From trends to tea—we’ve got you covered!
Welcome to Tuesday’s daily Drop, where the universe has once again decided that “taking it slow” is for people living in an alternate timeline. Instead, today’s headlines came barreling in like they were double‑fisting espresso shots and looking for trouble. The week is barely getting started, and already the celebrity chaos is spilling over like a busted cold brew.
Between Doja Cat dragging Timothée Chalamet for dismissing centuries‑old art forms, Joshua Jackson breaking his silence on the death of his longtime friend James Van Der Beek, and Hilary Duff unpacking the emotional wreckage of her divorce and Disney‑era trauma, today’s Drop is raw, loud, and painfully on‑brand for 2026. Let’s get into it.
Doja Cat woke up and chose culture preservation.
After Timothée Chalamet casually dismissed ballet and opera as art forms “no one cares about,” Doja Cat hopped onto TikTok with the kind of energy usually reserved for calling out exes. According to Entertainment Weekly:
“Opera is 400 years old. Ballet is 500 years old,” Doja said in a Sunday, March 8 TikTok video which has since been deleted. “Somebody named Tim-oh-tay Cha-lam-et had the nerve to say — on camera — that nobody cares about it. I’m sure you can walk into an opera theater right now, seats will be filled out, and nobody’s saying a word as the performance is going because everybody has that much respect for it.”
Her tone? Equal parts irritated big sister and fed‑up arts advocate. And honestly, she’s not wrong. Ballet and opera have survived wars, plagues, revolutions, and whatever “Cats” (2019) was supposed to be. They’ll survive Timothée Chalamet, too.

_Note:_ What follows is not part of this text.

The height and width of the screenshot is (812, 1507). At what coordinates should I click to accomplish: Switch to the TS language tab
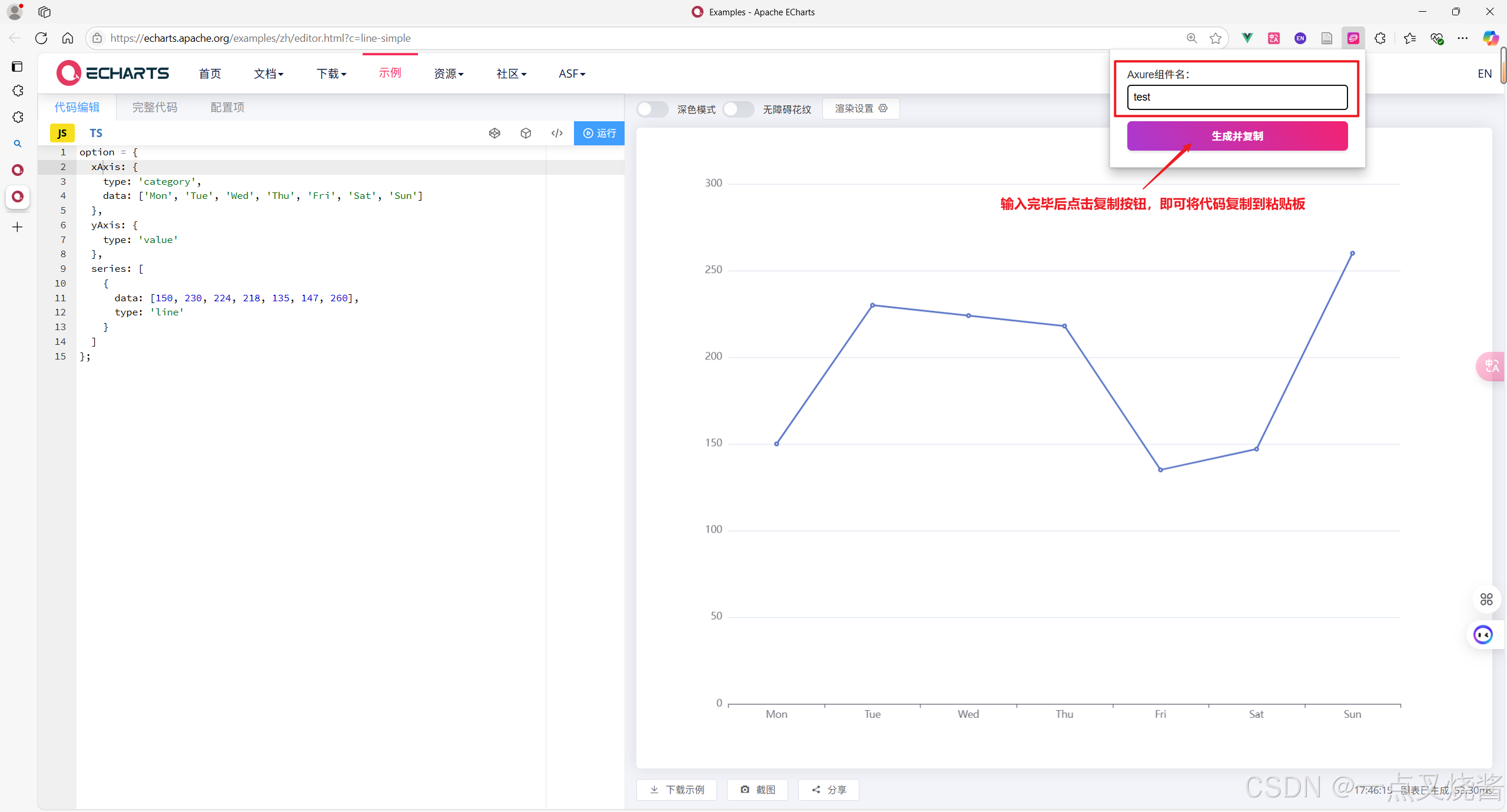[96, 133]
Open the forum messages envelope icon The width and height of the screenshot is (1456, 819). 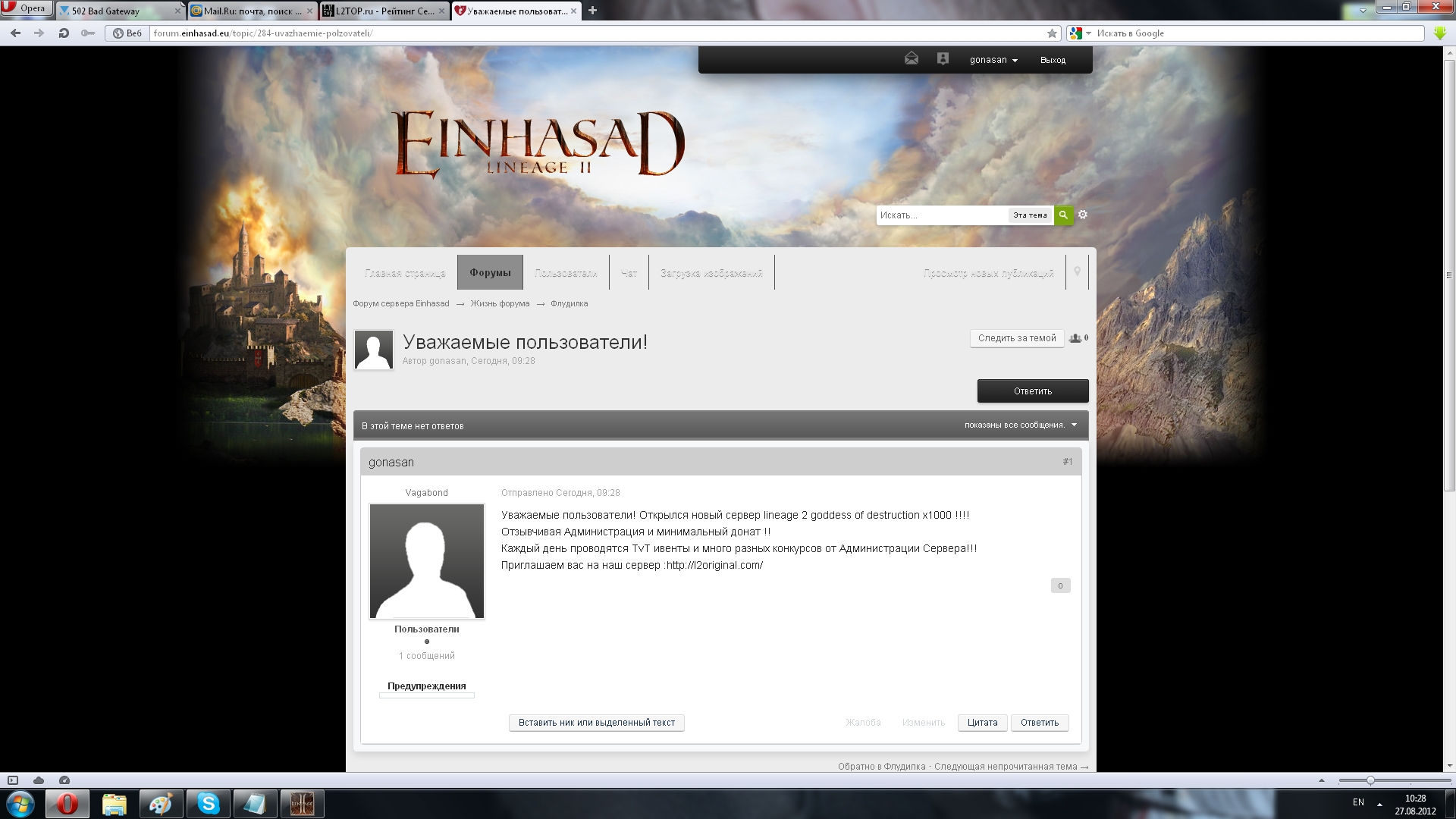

The backlash toward Chalamet has been swift, with performers and institutions chiming in to remind him that these art forms still pack theaters and demand discipline most of us can’t even fake. Doja’s clapback wasn’t just a drag—it was a history lesson wrapped in a read.
Joshua Jackson broke his silence this morning, and it hit like a gut punch.
Appearing on “TODAY,” Jackson spoke publicly for the first time about the death of his “Dawson’s Creek” co‑star and longtime friend James Van Der Beek, who passed away in February at 48 after battling colorectal cancer. “I think it hits in a variety of different ways,” Jackson said. “For me as a father now, the enormity of that tragedy for his family hits me in a very different way than just as a colleague.”
It’s the kind of grief that doesn’t sit neatly in one place. Jackson described the loss as something he’s still processing—something that keeps shifting shape the more he thinks about Van Der Beek as a father, a husband, and a man who faced the impossible with grace.
Fans of the show have been mourning alongside the cast, but hearing Jackson speak so candidly adds a new layer of heartbreak. It’s a reminder that behind the nostalgia and reruns are real friendships, real families, and real loss.
Hilary Duff is done being polite about her past.
In a new interview on “On Purpose With Jay Shetty,” Duff opened up about the emotional fallout from her 2014 divorce from Mike Comrie, her complicated family dynamics, and the way the Disney machine stripped away pieces of her childhood. “I felt like in that time of my life, I was so ready to get married … I was ready to have a baby,” she said, reflecting on how quickly she was pushed into adulthood.
She also revealed that she and her sister Haylie no longer speak—something she described as part of a larger pattern of family strain. Growing up famous is one thing; growing up famous on Disney is another. Duff said she lost her “innocence” in the process, trying to fit a mold that never really fit her back.
Now, with her new album Luck … or Something, she’s reclaiming her voice, her story, and the parts of herself she had to bury to survive the spotlight. It’s raw, it’s painful, and it’s the most honest she’s ever been.
A fresh batch of icons blowing out candles today:
Tuesday came in swinging, and honestly? It didn’t miss. Today’s stories gave us a little bit of everything—public callouts, grief that sits heavy in the chest, and the kind of emotional honesty that makes you rethink your own timeline. If the week is already this chaotic, Wednesday is probably stretching in the hallway, cracking its knuckles, ready to tag itself in.
Take a breath, drink some water, and brace yourself. The next Drop lands tomorrow, and if the universe keeps this energy, we’re in for a ride.